Sunday, May 23, 2021

Tofu and OCD Treatment: The Case for Harm Reduction

A few years ago, I went to a homecoming football game at my alma mater Cornell University - and learned first-hand why OCD treatment fails as often as it does.

Before the game, my old department had a tent party with a spread of food: one tray piled high with ribs, another with hamburgers, and a third with "healthy vegetarian sandwiches."

Guess how that turned out? The ribs were gone in short order, the hamburgers soon after. But even though many people were still complaining about being hungry, the kale-and-tofu-sandwich pile sat there completely untouched. (As for me? The ribs were delicious, and I was glad I came early.)

I know what many public health experts would say: that these people were making bad choices. That evidence shows they would be healthier and live longer eating the tofu sandwiches. That we need to invest in more education about better eating habits.

Here's what I would say: if we want people to eat healthier, we need healthy food that more people actually eat.

As a trained OCD therapist who suffers from it personally, I feel exactly the same way about OCD treatment. Exposure and response prevention (ERP) is currently the gold standard for treatment, with a great deal of literature behind it. It basically involves doing what makes you uncomfortable, without doing any of the behaviors you normally do to soothe this discomfort, until you get used to it. And even with newer models like ACT and inhibitory learning, the focus is still on distress tolerance.

The problem is that many people - and for that matter, many clinicians - like exposure therapy about as much as they like tofu. It often (but not always) helps when people DO it, but the same literature will tell you it fails about half the time because of factors such as treatment refusal, dropout, treatment failure and relapse. Some people simply won't do it - and more importantly, some people bravely do it and it simply doesn't work, or kinda sorta works. Too often our treatment community has nothing to say to this unlucky 50%, and promotes a message that recovery is only for the special brave people.

In fact, current clinical research sometimes seems bent on making treatment more uncomfortable with each passing year. For someone like me in my sixties, I've watched the CBT field evolve from Barcaloungers and Valium to a joyless focus on exposure and distress tolerance. As for research on how to make treatment more palatable with fewer dropouts, I mostly hear crickets. People should be eating their evidence-based tofu, and that's that.

I am not a Luddite about ERP. I practiced it and taught it. I've seen it work firsthand. And I deeply respect the lived experience of people who feel it has changed or even saved their lives. So I get their fanaticism for it. But I'm also gently suggesting that some of you may be handing many of your clients nothing but tofu sandwiches, and dismissing many of them as treatment failures.

But in my humble opinion, perhaps we could reach more sufferers - and more clinicians - without throwing the evidence-based baby out with the bathwater. There is an approach that already works in fields like addiction, tobacco cessation, and social services. It's called harm reduction.

Harm reduction is exactly what it sounds like. If you are an alcoholic and can't quit, drink less this month. If you are hooked on cigarettes (only 15% of whom ever quit, according to the literature), vape for now. If your social services client is a hot mess, explore what strengths they can build on to be a little less of a hot mess this week. In short, ease people into long-term success by building short-term confidence, versus making them scale what, for some, is an impossibly high wall.

What might harm reduction look like in OCD treatment? Instead of promoting "torture therapy," think about evidence-based strategies that help but are more palatable – like controlling rumination, very gradual exposure, mastery instead of habituation, or the right kinds of cognitive approaches. Think of an "ERP Lite" that most people won't fail or drop out from, that we promote as the first line of treatment. Which can then, of course, be titrated up to torture therapy for those who truly need it.

This was frankly my own approach when I was in practice, and it actually worked quite well. Instead of asking people to make themselves uncomfortable, I asked them to stay comfortable and gradually expand their comfort zones - and had close to a 90% treatment response rate. But what one obscure therapist in upstate New York thinks doesn’t matter: what matters is what research shows to be effective. And we’ll never know unless more people DO that research.

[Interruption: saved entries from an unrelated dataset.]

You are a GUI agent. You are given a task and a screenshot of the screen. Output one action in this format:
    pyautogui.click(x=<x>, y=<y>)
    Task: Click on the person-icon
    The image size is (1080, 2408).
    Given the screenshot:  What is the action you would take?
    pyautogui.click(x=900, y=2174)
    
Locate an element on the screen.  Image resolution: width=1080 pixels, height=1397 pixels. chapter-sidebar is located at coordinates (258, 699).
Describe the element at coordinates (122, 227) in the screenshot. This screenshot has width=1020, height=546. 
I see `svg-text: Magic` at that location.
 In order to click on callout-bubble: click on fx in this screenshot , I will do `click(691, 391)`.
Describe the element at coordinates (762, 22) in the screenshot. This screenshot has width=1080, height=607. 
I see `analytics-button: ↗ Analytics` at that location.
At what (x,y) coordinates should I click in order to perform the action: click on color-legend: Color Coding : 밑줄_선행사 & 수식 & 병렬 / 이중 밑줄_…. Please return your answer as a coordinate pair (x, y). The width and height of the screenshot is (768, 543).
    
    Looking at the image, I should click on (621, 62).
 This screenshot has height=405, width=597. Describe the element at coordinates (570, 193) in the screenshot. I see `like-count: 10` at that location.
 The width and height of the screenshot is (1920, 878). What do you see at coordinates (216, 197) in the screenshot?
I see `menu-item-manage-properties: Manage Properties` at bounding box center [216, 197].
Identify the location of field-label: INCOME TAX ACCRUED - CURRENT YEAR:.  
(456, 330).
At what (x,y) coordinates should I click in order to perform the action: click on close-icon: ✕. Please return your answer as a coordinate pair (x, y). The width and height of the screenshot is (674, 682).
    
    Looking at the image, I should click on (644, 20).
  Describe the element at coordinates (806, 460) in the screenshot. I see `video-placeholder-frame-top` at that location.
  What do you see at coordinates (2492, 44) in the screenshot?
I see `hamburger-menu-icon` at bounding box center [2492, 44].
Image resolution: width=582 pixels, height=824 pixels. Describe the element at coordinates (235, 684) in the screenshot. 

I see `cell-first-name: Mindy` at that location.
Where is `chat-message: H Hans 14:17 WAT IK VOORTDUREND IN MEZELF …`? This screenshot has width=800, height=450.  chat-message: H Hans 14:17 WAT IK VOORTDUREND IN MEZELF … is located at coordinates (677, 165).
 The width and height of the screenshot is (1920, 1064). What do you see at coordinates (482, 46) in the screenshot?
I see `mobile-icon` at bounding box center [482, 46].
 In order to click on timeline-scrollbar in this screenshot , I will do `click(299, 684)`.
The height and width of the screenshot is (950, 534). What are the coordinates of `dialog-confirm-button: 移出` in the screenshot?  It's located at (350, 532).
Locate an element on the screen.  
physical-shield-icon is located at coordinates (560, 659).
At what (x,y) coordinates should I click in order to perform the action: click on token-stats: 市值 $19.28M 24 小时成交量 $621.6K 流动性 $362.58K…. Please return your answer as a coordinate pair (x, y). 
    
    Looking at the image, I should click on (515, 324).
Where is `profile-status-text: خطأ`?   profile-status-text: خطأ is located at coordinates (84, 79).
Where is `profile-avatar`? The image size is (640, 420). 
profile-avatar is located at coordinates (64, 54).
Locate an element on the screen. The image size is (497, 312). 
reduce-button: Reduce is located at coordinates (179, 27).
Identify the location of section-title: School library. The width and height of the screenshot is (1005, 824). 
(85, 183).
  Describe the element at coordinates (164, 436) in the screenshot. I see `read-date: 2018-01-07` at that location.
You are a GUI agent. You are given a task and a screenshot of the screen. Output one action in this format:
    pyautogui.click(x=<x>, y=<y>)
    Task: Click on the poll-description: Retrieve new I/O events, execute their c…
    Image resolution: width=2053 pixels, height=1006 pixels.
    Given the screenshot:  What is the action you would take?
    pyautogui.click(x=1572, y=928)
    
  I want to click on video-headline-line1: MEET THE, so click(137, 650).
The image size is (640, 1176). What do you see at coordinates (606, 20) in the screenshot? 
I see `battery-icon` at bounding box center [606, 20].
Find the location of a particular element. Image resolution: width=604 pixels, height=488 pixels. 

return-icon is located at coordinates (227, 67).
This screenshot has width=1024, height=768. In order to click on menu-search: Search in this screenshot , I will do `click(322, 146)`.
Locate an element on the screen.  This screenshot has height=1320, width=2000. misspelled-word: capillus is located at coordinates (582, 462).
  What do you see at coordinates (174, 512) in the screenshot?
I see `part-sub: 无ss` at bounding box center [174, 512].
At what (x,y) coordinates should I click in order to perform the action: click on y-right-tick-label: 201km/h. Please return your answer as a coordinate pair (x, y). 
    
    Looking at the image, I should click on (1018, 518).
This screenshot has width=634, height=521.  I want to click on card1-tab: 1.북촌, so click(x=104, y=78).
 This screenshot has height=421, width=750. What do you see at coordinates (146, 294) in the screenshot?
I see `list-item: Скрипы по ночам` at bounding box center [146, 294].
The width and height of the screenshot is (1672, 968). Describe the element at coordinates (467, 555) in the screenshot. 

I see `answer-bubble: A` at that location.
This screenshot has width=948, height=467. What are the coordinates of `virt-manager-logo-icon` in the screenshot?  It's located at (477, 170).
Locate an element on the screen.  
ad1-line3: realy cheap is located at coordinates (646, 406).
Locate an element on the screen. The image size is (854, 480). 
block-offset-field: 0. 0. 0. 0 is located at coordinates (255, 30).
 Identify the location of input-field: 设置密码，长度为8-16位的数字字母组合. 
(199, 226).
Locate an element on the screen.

"But ERP is the only evidence-based approach for OCD!" Umm … sort of. Just this month, a newly-published meta-analysis of RCTs on ERP concluded that successful ERP studies basically correlate with researcher bias. They also concluded that it is better than placebo but not significantly better than other treatment approaches, gains from it are modest, and its research outcomes aren’t duplicated in actual clinical practice.

So first of all, I think my evidence can beat up your evidence. Either way, we still fail far too many people whose suffering matters. And we desperately need to build an evidence base that looks beyond painful treatment approaches that too many people “flunk” and too many non-OCD therapists are reluctant to use. Which means doing better research that puts treatment acceptance front and center.

So would a harm-reduction approach help more people, with fewer dropouts and treatment failures? We won’t know until someone decides to make this a research hypothesis. And we should. Oh and, by the way, I'm allergic to tofu.